The anti-vaccine crowd is a combination of woo guzzling liberals and conservatives. The biggest difference is that the liberals who are not vaccinating their kids don’t have significant elements of their favorably inclined political representation encouraging them while it looks like anti-vaccination will be yet another litmus test used to determine who today is a True Conservative ™ and who is a squish. Why? I think it might have something to do with how vaccines solve collective action problems and how the right does not like to recognize that these problems exist as a class.

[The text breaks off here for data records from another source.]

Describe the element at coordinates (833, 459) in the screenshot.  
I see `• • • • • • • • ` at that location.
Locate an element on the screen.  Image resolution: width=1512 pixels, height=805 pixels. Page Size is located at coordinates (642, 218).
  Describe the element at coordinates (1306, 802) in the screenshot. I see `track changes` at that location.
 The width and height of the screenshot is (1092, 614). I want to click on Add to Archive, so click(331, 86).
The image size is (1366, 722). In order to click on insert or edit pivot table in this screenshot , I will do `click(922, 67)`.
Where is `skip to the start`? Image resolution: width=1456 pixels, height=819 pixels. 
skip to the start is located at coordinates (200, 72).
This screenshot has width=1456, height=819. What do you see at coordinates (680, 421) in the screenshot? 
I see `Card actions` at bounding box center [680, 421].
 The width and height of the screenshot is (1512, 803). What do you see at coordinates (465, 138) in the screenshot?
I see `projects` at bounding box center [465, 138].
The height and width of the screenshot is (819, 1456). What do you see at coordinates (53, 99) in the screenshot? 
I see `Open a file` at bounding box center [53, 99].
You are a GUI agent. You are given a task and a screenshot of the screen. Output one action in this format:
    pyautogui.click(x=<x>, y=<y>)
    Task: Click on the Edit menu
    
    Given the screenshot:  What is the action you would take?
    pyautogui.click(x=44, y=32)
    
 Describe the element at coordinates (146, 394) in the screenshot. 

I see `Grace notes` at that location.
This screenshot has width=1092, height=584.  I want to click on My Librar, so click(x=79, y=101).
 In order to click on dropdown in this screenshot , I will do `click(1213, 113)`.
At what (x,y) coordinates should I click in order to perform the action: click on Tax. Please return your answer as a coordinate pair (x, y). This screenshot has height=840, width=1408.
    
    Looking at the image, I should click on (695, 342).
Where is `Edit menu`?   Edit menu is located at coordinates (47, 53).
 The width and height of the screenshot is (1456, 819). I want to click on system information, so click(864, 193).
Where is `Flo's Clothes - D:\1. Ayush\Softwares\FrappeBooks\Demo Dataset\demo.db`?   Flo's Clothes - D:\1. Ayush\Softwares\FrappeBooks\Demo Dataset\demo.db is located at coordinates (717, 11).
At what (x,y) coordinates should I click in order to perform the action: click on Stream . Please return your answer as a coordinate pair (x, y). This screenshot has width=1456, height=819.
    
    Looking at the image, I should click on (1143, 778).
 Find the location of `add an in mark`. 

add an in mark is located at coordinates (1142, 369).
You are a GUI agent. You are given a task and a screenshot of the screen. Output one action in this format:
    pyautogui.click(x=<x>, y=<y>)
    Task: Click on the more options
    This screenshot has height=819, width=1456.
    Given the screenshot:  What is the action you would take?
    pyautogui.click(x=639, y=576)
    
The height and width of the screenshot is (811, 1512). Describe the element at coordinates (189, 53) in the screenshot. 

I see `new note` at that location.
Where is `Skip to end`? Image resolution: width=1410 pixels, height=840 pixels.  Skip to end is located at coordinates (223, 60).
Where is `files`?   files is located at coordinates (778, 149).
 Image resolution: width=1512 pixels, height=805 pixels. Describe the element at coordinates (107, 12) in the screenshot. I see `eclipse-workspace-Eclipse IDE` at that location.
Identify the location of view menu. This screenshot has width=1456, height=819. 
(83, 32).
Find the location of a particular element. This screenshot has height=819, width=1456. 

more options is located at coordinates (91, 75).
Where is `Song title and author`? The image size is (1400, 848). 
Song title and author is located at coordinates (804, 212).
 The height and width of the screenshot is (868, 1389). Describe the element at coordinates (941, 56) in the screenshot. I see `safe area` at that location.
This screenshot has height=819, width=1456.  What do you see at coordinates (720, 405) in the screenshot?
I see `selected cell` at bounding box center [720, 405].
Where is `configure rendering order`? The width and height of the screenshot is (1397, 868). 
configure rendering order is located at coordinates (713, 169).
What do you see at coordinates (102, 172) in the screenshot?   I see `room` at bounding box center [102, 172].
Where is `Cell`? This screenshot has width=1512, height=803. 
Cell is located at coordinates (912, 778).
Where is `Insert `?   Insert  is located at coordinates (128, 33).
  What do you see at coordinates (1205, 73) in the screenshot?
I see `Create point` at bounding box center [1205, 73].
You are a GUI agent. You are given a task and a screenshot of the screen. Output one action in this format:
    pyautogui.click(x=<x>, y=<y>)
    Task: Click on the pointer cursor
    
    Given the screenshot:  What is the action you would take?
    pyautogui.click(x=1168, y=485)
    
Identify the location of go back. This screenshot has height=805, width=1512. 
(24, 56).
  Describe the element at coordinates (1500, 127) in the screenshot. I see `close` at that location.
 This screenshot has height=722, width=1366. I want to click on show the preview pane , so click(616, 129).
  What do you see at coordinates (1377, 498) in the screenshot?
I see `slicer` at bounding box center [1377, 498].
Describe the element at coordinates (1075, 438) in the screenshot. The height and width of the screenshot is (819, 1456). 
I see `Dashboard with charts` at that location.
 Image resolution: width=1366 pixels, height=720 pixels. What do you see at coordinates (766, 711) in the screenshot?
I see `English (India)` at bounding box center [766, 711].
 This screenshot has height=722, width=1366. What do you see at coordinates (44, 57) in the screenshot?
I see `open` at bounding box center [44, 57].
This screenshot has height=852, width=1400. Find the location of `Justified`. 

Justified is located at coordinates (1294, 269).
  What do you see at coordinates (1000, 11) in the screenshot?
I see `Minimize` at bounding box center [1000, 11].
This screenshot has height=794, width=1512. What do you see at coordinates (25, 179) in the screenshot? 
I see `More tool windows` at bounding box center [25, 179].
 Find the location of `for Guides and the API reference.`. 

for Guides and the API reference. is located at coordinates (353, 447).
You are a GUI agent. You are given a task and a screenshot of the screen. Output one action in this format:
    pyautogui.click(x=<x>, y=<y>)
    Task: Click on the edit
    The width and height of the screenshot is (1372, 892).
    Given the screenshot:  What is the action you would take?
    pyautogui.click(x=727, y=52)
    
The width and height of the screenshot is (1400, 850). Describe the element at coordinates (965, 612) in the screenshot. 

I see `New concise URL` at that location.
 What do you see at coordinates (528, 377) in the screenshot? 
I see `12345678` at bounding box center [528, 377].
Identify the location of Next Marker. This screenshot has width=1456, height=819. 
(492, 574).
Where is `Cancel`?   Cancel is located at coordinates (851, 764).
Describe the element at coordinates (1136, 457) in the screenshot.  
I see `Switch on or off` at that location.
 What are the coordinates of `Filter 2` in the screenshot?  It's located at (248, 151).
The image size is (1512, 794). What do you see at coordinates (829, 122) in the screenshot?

Vaccines provide protection through two means. The first is direct protection. I get a shot for something and the probability of me getting that particular disease declines dramatically as my immune system now knows how to fight that type of invader. The second is indirect protection via herd immunity. If I get a shot, I go from being a possible vector and transmitter of a disease to another unvaccinated person to a very low probability of passing the disease along. Herd immunity only works when the vast majority of the population already is immune to a disease as the probabilities of a current carrier bumping into a receptive individual is fairly low if the general population is overwhelmingly vaccinated. If I am the only person in my county vaccinated for Itch Elbowitis (and no, I did not watch a lot of Nick Jr. last night with my kids), any current carrier of Itchy Elbowitis will be highly likely to bump into non-immune individuals by the time they get their first cup of coffee. A nasty bug won’t have the chance to get established in my community as it won’t bump into any receptive carriers during its infectious/spreading phase of its life cycle.
Should everyone get vaccinated?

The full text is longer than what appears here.